● **WHAT THIS TASK INVOLVES**
Continue the text on technology in the war in Ukraine, picking up after its final sentence.

In Ukraine modern technology has made massive changes to the characteristics of war, however. The use of satellite imagery to see and locate enemy positions from space has made the war in Ukraine in essence transparent. That is thanks to the data provided from both expensive, capable geo-stationary military satellites and cheap, commercial low-Earth-orbit satellites and drones. A combination of space-based capability and pervasive open-source data means it is no longer possible to move many members of an army, navy or air force undetected. The Russian invasion was monitored in minute detail for some months before it started and has been ever since.

Meanwhile access to the internet (as provided by Elon Musk’s Starlink in Ukraine) through multitudinous devices, as well as artificial intelligence and the volume and speed of data enabled by cloud computing are all contributing to the fight and helping determine who gets an edge. Starlink allows every Ukrainian soldier with a ground terminal access to a centrally managed, common picture of the situation on the ground. Most units have at least one terminal. It connects all the available ways of identifying and locating a target–from special forces to drones to mobile-phone photos–to data in the cloud through rapidly developing AI apps that screen and prioritise them. These apps then send the targets to the most appropriate weapon system. The whole apparatus means that targets can be processed ten times faster than ever before. It is also able to identify and locate targets that are deep in Russian-held territory.

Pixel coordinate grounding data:
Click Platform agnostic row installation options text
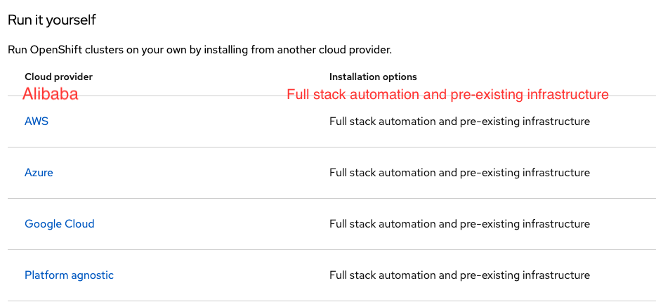 [x=459, y=275]
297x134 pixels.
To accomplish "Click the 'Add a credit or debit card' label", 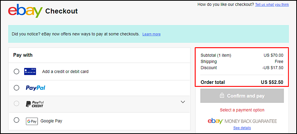I will 65,72.
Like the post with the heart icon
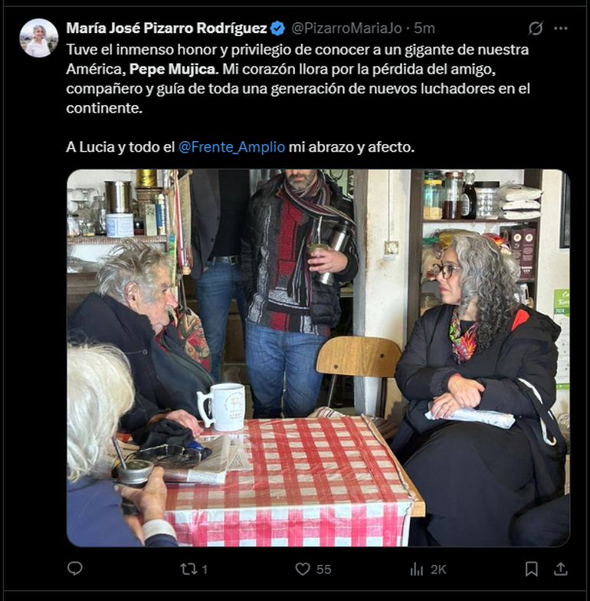 click(x=303, y=569)
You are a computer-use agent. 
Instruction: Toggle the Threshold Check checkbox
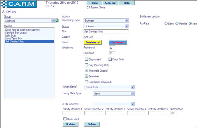point(86,71)
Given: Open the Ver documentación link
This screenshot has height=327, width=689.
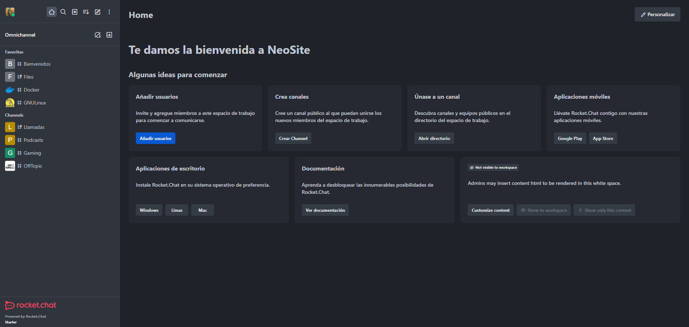Looking at the screenshot, I should click(325, 210).
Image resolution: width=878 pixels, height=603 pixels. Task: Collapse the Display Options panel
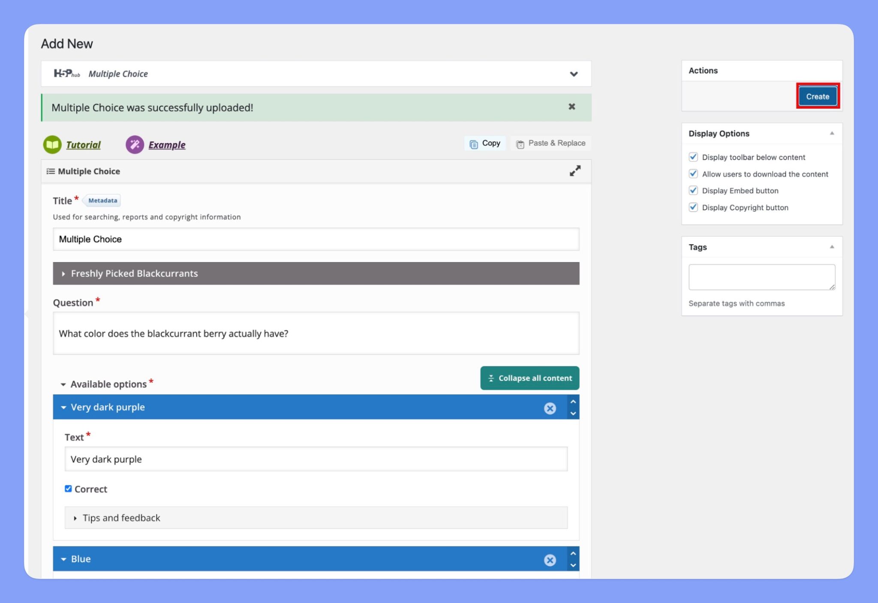[832, 133]
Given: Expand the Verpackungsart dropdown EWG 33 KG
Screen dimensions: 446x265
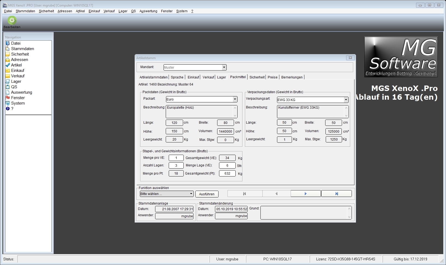Looking at the screenshot, I should (x=346, y=100).
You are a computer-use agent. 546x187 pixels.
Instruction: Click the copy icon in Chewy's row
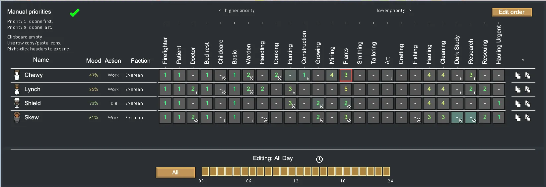point(518,76)
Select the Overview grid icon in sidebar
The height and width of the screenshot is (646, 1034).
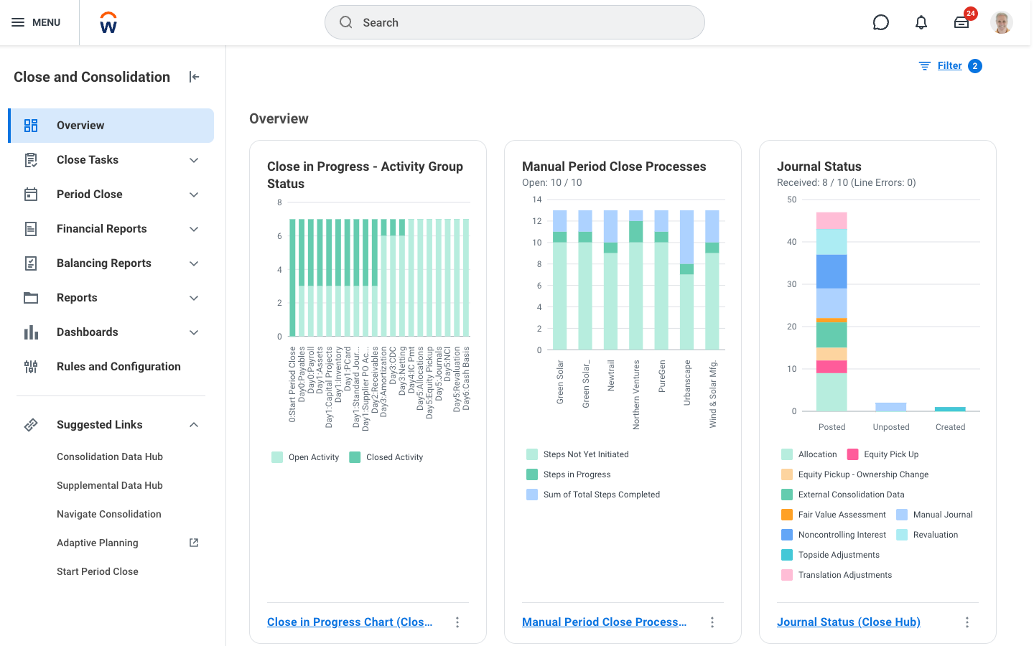click(31, 125)
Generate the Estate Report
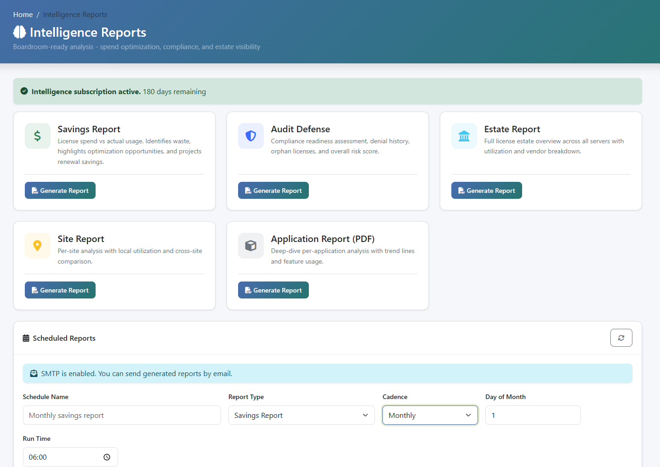 (x=486, y=190)
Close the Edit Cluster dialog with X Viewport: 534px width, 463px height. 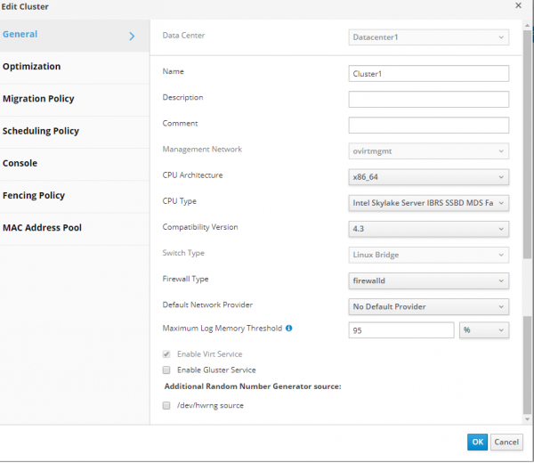pos(519,6)
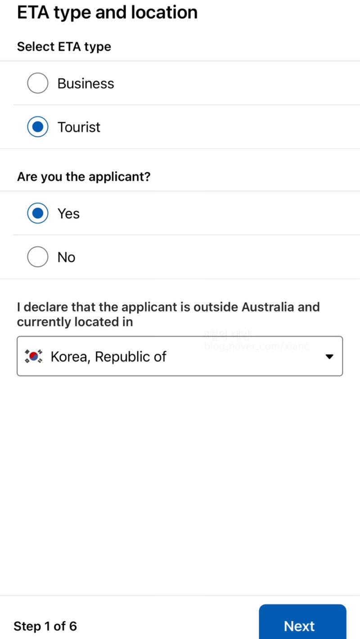Click the 'Step 1 of 6' progress indicator
This screenshot has width=360, height=639.
45,626
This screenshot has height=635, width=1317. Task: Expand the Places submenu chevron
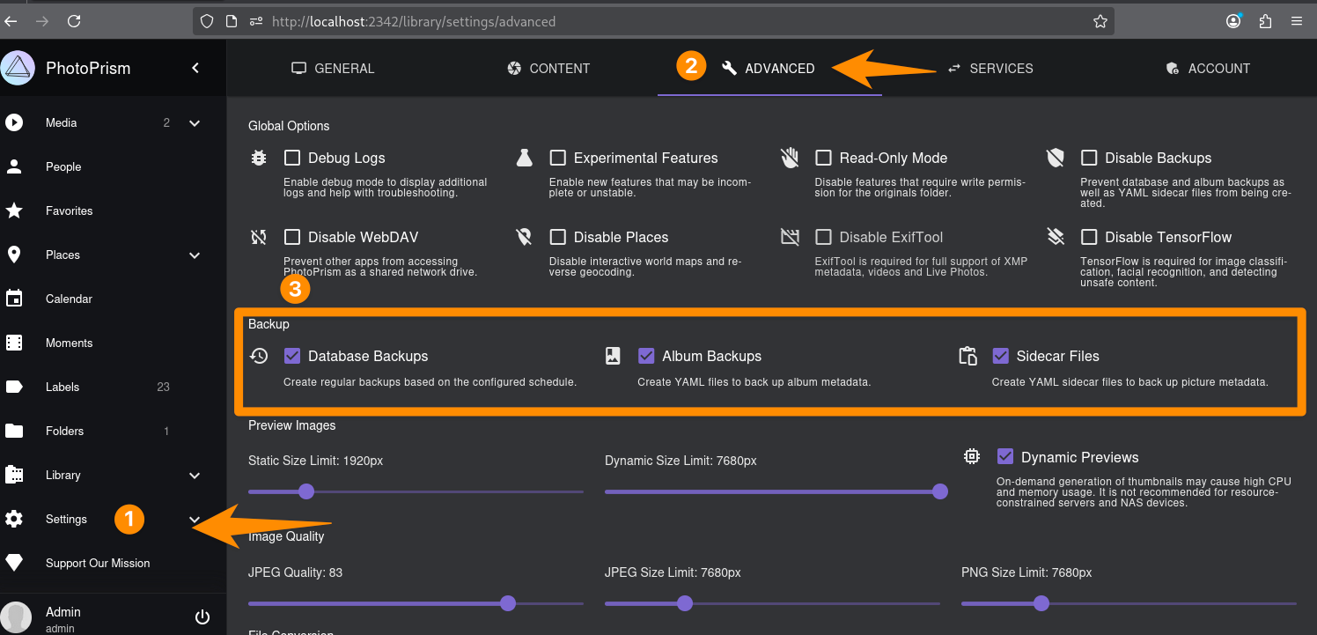click(195, 255)
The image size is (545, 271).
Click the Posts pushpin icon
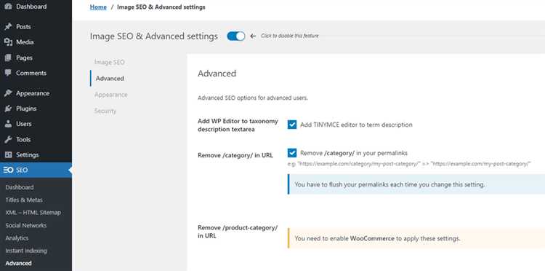8,27

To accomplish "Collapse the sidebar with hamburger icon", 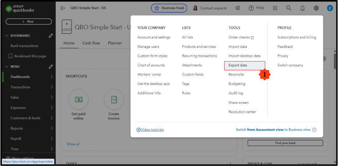I will [x=63, y=8].
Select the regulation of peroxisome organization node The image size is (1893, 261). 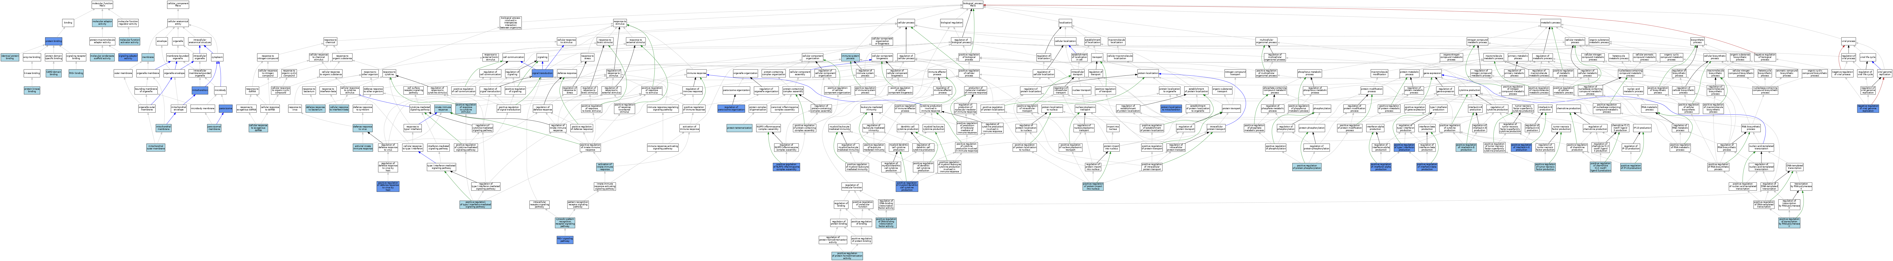(x=731, y=108)
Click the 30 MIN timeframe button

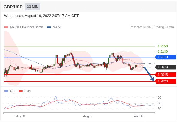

● **RESULT OF THE EXERCISE**
Another new characteristic of this war, for all the enduring need for artillery, is the primacy of precision weapons over the major military platforms that have dominated the battlefield for more than 100 years. Ships, tanks, aircraft, large logistic bases, civil infrastructure and headquarters are more vulnerable than ever before. Radar and precision missiles mean the fastest jet or cruise missile can be shot down from several hundred kilometres away. It is possible to hit not just a given building but a given window. This could be used to reduce the harm done to civilians. But there is no doubt that Russia deliberately uses the accuracy of precision missiles to target hospitals and other civil buildings.

Precision technology also means that hitherto dominant equipment, such as tank and artillery units, are far more vulnerable and so are comparatively less effective. The American-provided HIMARS high-precision rockets deplete Russia’s ability to bring forward artillery and ammunition, for example. Tanks can still win victories in close-quarter battles, of course. But precision technology offers the ability to destroy an enemy’s major weapons systems, logistics and reserves before close-quarter battle even starts.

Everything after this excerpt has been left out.